DIRECTION » Copy the following entries exactly as they appear, line for line.

Element and text location data »
^^^^^^^^^^^^^^^^

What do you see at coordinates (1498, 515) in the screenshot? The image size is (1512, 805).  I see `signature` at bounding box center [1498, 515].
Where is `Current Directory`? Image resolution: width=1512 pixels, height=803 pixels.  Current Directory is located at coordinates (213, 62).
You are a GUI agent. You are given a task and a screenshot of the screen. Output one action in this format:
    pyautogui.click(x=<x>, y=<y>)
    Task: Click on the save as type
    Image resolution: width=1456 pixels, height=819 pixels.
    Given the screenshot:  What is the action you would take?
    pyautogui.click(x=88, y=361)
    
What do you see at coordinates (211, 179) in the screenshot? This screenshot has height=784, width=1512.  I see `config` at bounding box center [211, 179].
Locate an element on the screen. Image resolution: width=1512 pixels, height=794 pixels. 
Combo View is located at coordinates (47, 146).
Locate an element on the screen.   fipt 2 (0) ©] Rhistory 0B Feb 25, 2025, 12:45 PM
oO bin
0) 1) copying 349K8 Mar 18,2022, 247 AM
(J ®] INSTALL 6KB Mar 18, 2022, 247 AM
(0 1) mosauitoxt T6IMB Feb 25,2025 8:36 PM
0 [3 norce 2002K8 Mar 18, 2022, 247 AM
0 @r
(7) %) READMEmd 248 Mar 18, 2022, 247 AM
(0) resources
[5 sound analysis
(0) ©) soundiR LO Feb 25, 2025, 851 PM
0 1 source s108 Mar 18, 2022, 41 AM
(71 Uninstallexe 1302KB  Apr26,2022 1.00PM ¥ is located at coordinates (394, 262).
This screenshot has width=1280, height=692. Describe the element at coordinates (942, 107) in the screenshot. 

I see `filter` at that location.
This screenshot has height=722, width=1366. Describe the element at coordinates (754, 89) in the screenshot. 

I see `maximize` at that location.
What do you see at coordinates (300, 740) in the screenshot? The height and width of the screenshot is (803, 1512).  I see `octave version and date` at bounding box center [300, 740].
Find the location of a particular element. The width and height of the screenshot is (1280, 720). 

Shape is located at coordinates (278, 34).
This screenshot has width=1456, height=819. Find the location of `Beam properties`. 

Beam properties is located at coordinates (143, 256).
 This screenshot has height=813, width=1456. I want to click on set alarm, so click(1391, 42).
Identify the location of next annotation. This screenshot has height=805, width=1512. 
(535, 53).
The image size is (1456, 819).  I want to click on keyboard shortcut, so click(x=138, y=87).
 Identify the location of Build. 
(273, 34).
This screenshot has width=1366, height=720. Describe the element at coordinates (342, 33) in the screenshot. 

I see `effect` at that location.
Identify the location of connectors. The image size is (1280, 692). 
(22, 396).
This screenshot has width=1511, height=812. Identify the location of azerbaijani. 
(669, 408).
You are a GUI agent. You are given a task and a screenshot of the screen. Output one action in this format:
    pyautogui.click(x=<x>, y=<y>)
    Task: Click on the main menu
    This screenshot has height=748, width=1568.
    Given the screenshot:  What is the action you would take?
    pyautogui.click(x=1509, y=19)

^^^^^^^^^^^^^^^^

WRITTEN ANSWER »
What do you see at coordinates (1498, 515) in the screenshot? The image size is (1512, 805).  I see `signature` at bounding box center [1498, 515].
Where is `Current Directory`? Image resolution: width=1512 pixels, height=803 pixels.  Current Directory is located at coordinates (213, 62).
You are a GUI agent. You are given a task and a screenshot of the screen. Output one action in this format:
    pyautogui.click(x=<x>, y=<y>)
    Task: Click on the save as type
    Image resolution: width=1456 pixels, height=819 pixels.
    Given the screenshot:  What is the action you would take?
    pyautogui.click(x=88, y=361)
    
What do you see at coordinates (211, 179) in the screenshot? This screenshot has height=784, width=1512.  I see `config` at bounding box center [211, 179].
Locate an element on the screen. Image resolution: width=1512 pixels, height=794 pixels. 
Combo View is located at coordinates (47, 146).
Locate an element on the screen.   fipt 2 (0) ©] Rhistory 0B Feb 25, 2025, 12:45 PM
oO bin
0) 1) copying 349K8 Mar 18,2022, 247 AM
(J ®] INSTALL 6KB Mar 18, 2022, 247 AM
(0 1) mosauitoxt T6IMB Feb 25,2025 8:36 PM
0 [3 norce 2002K8 Mar 18, 2022, 247 AM
0 @r
(7) %) READMEmd 248 Mar 18, 2022, 247 AM
(0) resources
[5 sound analysis
(0) ©) soundiR LO Feb 25, 2025, 851 PM
0 1 source s108 Mar 18, 2022, 41 AM
(71 Uninstallexe 1302KB  Apr26,2022 1.00PM ¥ is located at coordinates (394, 262).
This screenshot has width=1280, height=692. Describe the element at coordinates (942, 107) in the screenshot. 

I see `filter` at that location.
This screenshot has height=722, width=1366. Describe the element at coordinates (754, 89) in the screenshot. 

I see `maximize` at that location.
What do you see at coordinates (300, 740) in the screenshot? The height and width of the screenshot is (803, 1512).  I see `octave version and date` at bounding box center [300, 740].
Find the location of a particular element. The width and height of the screenshot is (1280, 720). 

Shape is located at coordinates (278, 34).
This screenshot has width=1456, height=819. Find the location of `Beam properties`. 

Beam properties is located at coordinates (143, 256).
 This screenshot has height=813, width=1456. I want to click on set alarm, so click(1391, 42).
Identify the location of next annotation. This screenshot has height=805, width=1512. 
(535, 53).
The image size is (1456, 819).  I want to click on keyboard shortcut, so click(x=138, y=87).
 Identify the location of Build. 
(273, 34).
This screenshot has width=1366, height=720. Describe the element at coordinates (342, 33) in the screenshot. 

I see `effect` at that location.
Identify the location of connectors. The image size is (1280, 692). 
(22, 396).
This screenshot has width=1511, height=812. Identify the location of azerbaijani. 
(669, 408).
You are a GUI agent. You are given a task and a screenshot of the screen. Output one action in this format:
    pyautogui.click(x=<x>, y=<y>)
    Task: Click on the main menu
    This screenshot has height=748, width=1568.
    Given the screenshot:  What is the action you would take?
    pyautogui.click(x=1509, y=19)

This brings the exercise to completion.